| WORK REQUIRED |
Can you write out every one of the lines below word for word, without changing anything?

Rows of pointing data
** begin **

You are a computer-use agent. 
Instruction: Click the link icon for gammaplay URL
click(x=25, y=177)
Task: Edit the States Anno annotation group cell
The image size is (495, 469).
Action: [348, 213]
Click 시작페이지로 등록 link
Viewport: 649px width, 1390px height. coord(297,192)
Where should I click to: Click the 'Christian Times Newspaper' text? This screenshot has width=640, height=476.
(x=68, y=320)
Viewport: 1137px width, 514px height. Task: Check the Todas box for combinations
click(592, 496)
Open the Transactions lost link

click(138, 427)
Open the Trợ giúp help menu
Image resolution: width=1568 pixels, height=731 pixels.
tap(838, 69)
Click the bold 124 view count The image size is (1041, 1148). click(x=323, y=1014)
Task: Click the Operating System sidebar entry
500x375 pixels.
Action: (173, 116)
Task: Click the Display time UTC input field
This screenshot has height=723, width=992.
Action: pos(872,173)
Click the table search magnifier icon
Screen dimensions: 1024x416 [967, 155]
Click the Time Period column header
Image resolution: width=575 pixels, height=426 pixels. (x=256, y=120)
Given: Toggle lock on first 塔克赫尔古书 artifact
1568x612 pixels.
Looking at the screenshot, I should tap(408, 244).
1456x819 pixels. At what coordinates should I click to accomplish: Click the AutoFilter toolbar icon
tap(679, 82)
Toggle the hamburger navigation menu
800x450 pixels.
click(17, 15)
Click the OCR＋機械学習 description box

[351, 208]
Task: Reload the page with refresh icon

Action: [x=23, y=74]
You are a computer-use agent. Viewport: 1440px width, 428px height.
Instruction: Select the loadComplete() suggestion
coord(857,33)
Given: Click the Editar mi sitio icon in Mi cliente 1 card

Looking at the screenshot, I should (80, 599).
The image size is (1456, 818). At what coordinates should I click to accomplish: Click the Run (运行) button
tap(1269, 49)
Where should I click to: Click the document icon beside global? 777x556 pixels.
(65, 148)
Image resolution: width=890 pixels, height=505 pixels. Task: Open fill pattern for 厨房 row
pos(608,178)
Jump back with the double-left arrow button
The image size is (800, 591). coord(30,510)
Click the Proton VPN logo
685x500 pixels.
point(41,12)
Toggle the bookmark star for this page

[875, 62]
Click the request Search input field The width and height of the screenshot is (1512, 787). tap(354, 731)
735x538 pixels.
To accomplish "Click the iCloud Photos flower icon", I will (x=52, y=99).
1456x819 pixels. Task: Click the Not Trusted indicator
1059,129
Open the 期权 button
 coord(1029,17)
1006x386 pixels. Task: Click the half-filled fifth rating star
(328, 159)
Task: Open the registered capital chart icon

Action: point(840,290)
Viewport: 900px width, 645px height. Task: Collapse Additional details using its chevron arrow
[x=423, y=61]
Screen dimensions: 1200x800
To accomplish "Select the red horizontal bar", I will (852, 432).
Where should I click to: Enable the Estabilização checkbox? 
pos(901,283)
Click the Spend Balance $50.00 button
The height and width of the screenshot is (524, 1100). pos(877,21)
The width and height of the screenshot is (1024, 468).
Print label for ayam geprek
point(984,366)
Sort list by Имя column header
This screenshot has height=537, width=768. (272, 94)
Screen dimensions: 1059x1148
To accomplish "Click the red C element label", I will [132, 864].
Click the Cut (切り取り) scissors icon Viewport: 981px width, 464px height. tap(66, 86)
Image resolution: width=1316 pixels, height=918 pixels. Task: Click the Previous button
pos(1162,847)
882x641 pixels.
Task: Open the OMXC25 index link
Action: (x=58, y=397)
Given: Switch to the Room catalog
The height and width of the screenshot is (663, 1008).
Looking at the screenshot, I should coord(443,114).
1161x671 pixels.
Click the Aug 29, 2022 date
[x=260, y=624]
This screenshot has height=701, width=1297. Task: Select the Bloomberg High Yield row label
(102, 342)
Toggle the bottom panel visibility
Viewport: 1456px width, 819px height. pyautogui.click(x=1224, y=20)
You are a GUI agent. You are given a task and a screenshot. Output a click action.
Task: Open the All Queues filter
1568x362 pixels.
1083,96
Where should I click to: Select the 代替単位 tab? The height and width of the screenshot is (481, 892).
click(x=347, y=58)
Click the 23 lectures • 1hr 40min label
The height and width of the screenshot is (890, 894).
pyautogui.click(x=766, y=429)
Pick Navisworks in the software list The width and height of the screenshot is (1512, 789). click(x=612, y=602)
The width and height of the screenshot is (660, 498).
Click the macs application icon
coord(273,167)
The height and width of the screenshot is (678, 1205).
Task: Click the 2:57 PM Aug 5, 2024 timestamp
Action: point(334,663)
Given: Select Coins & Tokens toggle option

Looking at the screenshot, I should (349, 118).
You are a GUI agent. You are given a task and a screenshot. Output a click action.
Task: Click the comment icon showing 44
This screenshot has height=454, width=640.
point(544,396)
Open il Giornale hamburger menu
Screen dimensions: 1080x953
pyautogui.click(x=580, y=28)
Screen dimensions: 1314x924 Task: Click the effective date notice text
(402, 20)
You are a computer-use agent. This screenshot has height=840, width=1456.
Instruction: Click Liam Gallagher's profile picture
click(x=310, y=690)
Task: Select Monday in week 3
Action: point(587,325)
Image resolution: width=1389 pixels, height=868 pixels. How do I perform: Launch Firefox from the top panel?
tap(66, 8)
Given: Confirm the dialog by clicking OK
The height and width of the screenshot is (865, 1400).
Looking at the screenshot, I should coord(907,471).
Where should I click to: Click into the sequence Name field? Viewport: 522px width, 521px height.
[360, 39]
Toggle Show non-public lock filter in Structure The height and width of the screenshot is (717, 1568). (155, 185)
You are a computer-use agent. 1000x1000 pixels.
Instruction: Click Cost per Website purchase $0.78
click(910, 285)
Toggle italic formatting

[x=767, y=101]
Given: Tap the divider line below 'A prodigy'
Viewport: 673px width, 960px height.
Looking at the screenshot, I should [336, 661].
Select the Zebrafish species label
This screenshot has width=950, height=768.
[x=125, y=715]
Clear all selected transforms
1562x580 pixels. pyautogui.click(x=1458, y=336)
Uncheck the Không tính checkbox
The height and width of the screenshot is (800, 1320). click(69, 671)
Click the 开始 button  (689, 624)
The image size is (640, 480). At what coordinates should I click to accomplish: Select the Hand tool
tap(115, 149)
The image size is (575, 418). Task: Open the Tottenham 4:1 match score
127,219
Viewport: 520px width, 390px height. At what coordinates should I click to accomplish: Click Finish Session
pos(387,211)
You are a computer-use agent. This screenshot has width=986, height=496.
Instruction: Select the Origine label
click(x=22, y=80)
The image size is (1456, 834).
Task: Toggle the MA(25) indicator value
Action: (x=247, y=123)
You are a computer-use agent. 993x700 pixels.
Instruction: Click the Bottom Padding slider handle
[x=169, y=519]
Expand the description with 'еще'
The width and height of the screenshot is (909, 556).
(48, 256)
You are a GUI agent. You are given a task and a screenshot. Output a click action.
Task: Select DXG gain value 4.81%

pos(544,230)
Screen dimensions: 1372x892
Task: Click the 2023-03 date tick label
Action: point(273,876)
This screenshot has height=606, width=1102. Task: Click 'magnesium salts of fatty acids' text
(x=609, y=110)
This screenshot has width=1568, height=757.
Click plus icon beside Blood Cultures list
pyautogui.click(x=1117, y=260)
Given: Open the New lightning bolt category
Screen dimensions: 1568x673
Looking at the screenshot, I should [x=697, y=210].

** end **

| RESULT FOR THIS EXERCISE |
You are a computer-use agent. 
Instruction: Click the link icon for gammaplay URL
click(x=25, y=177)
Task: Edit the States Anno annotation group cell
The image size is (495, 469).
Action: [348, 213]
Click 시작페이지로 등록 link
Viewport: 649px width, 1390px height. coord(297,192)
Where should I click to: Click the 'Christian Times Newspaper' text? This screenshot has width=640, height=476.
(x=68, y=320)
Viewport: 1137px width, 514px height. Task: Check the Todas box for combinations
click(592, 496)
Open the Transactions lost link

click(138, 427)
Open the Trợ giúp help menu
Image resolution: width=1568 pixels, height=731 pixels.
tap(838, 69)
Click the bold 124 view count The image size is (1041, 1148). click(x=323, y=1014)
Task: Click the Operating System sidebar entry
500x375 pixels.
Action: (173, 116)
Task: Click the Display time UTC input field
This screenshot has height=723, width=992.
Action: pos(872,173)
Click the table search magnifier icon
Screen dimensions: 1024x416 [967, 155]
Click the Time Period column header
Image resolution: width=575 pixels, height=426 pixels. (x=256, y=120)
Given: Toggle lock on first 塔克赫尔古书 artifact
1568x612 pixels.
Looking at the screenshot, I should tap(408, 244).
1456x819 pixels. At what coordinates should I click to accomplish: Click the AutoFilter toolbar icon
tap(679, 82)
Toggle the hamburger navigation menu
800x450 pixels.
click(17, 15)
Click the OCR＋機械学習 description box

[351, 208]
Task: Reload the page with refresh icon

Action: [x=23, y=74]
You are a computer-use agent. Viewport: 1440px width, 428px height.
Instruction: Select the loadComplete() suggestion
coord(857,33)
Given: Click the Editar mi sitio icon in Mi cliente 1 card

Looking at the screenshot, I should (80, 599).
The image size is (1456, 818). At what coordinates should I click to accomplish: Click the Run (运行) button
tap(1269, 49)
Where should I click to: Click the document icon beside global? 777x556 pixels.
(65, 148)
Image resolution: width=890 pixels, height=505 pixels. Task: Open fill pattern for 厨房 row
pos(608,178)
Jump back with the double-left arrow button
The image size is (800, 591). coord(30,510)
Click the Proton VPN logo
685x500 pixels.
point(41,12)
Toggle the bookmark star for this page

[875, 62]
Click the request Search input field The width and height of the screenshot is (1512, 787). tap(354, 731)
735x538 pixels.
To accomplish "Click the iCloud Photos flower icon", I will (x=52, y=99).
1456x819 pixels. Task: Click the Not Trusted indicator
1059,129
Open the 期权 button
 coord(1029,17)
1006x386 pixels. Task: Click the half-filled fifth rating star
(328, 159)
Task: Open the registered capital chart icon

Action: point(840,290)
Viewport: 900px width, 645px height. Task: Collapse Additional details using its chevron arrow
[x=423, y=61]
Screen dimensions: 1200x800
To accomplish "Select the red horizontal bar", I will (852, 432).
Where should I click to: Enable the Estabilização checkbox? 
pos(901,283)
Click the Spend Balance $50.00 button
The height and width of the screenshot is (524, 1100). pos(877,21)
The width and height of the screenshot is (1024, 468).
Print label for ayam geprek
point(984,366)
Sort list by Имя column header
This screenshot has height=537, width=768. (272, 94)
Screen dimensions: 1059x1148
To accomplish "Click the red C element label", I will [132, 864].
Click the Cut (切り取り) scissors icon Viewport: 981px width, 464px height. tap(66, 86)
Image resolution: width=1316 pixels, height=918 pixels. Task: Click the Previous button
pos(1162,847)
882x641 pixels.
Task: Open the OMXC25 index link
Action: (x=58, y=397)
Given: Switch to the Room catalog
The height and width of the screenshot is (663, 1008).
Looking at the screenshot, I should coord(443,114).
1161x671 pixels.
Click the Aug 29, 2022 date
[x=260, y=624]
This screenshot has height=701, width=1297. Task: Select the Bloomberg High Yield row label
(102, 342)
Toggle the bottom panel visibility
Viewport: 1456px width, 819px height. pyautogui.click(x=1224, y=20)
You are a GUI agent. You are given a task and a screenshot. Output a click action.
Task: Open the All Queues filter
1568x362 pixels.
1083,96
Where should I click to: Select the 代替単位 tab? The height and width of the screenshot is (481, 892).
click(x=347, y=58)
Click the 23 lectures • 1hr 40min label
The height and width of the screenshot is (890, 894).
pyautogui.click(x=766, y=429)
Pick Navisworks in the software list The width and height of the screenshot is (1512, 789). click(x=612, y=602)
The width and height of the screenshot is (660, 498).
Click the macs application icon
coord(273,167)
The height and width of the screenshot is (678, 1205).
Task: Click the 2:57 PM Aug 5, 2024 timestamp
Action: point(334,663)
Given: Select Coins & Tokens toggle option

Looking at the screenshot, I should (349, 118).
You are a GUI agent. You are given a task and a screenshot. Output a click action.
Task: Click the comment icon showing 44
This screenshot has height=454, width=640.
point(544,396)
Open il Giornale hamburger menu
Screen dimensions: 1080x953
pyautogui.click(x=580, y=28)
Screen dimensions: 1314x924 Task: Click the effective date notice text
(402, 20)
You are a computer-use agent. This screenshot has height=840, width=1456.
Instruction: Click Liam Gallagher's profile picture
click(x=310, y=690)
Task: Select Monday in week 3
Action: point(587,325)
Image resolution: width=1389 pixels, height=868 pixels. How do I perform: Launch Firefox from the top panel?
tap(66, 8)
Given: Confirm the dialog by clicking OK
The height and width of the screenshot is (865, 1400).
Looking at the screenshot, I should coord(907,471).
Where should I click to: Click into the sequence Name field? Viewport: 522px width, 521px height.
[360, 39]
Toggle Show non-public lock filter in Structure The height and width of the screenshot is (717, 1568). (155, 185)
You are a computer-use agent. 1000x1000 pixels.
Instruction: Click Cost per Website purchase $0.78
click(910, 285)
Toggle italic formatting

[x=767, y=101]
Given: Tap the divider line below 'A prodigy'
Viewport: 673px width, 960px height.
Looking at the screenshot, I should [336, 661].
Select the Zebrafish species label
This screenshot has width=950, height=768.
[x=125, y=715]
Clear all selected transforms
1562x580 pixels. pyautogui.click(x=1458, y=336)
Uncheck the Không tính checkbox
The height and width of the screenshot is (800, 1320). click(69, 671)
Click the 开始 button  (689, 624)
The image size is (640, 480). At what coordinates should I click to accomplish: Select the Hand tool
tap(115, 149)
The image size is (575, 418). Task: Open the Tottenham 4:1 match score
127,219
Viewport: 520px width, 390px height. At what coordinates should I click to accomplish: Click Finish Session
pos(387,211)
You are a computer-use agent. This screenshot has width=986, height=496.
Instruction: Select the Origine label
click(x=22, y=80)
The image size is (1456, 834).
Task: Toggle the MA(25) indicator value
Action: (x=247, y=123)
You are a computer-use agent. 993x700 pixels.
Instruction: Click the Bottom Padding slider handle
[x=169, y=519]
Expand the description with 'еще'
The width and height of the screenshot is (909, 556).
(48, 256)
You are a GUI agent. You are given a task and a screenshot. Output a click action.
Task: Select DXG gain value 4.81%

pos(544,230)
Screen dimensions: 1372x892
Task: Click the 2023-03 date tick label
Action: point(273,876)
This screenshot has height=606, width=1102. Task: Click 'magnesium salts of fatty acids' text
(x=609, y=110)
This screenshot has width=1568, height=757.
Click plus icon beside Blood Cultures list
pyautogui.click(x=1117, y=260)
Given: Open the New lightning bolt category
Screen dimensions: 1568x673
Looking at the screenshot, I should [x=697, y=210].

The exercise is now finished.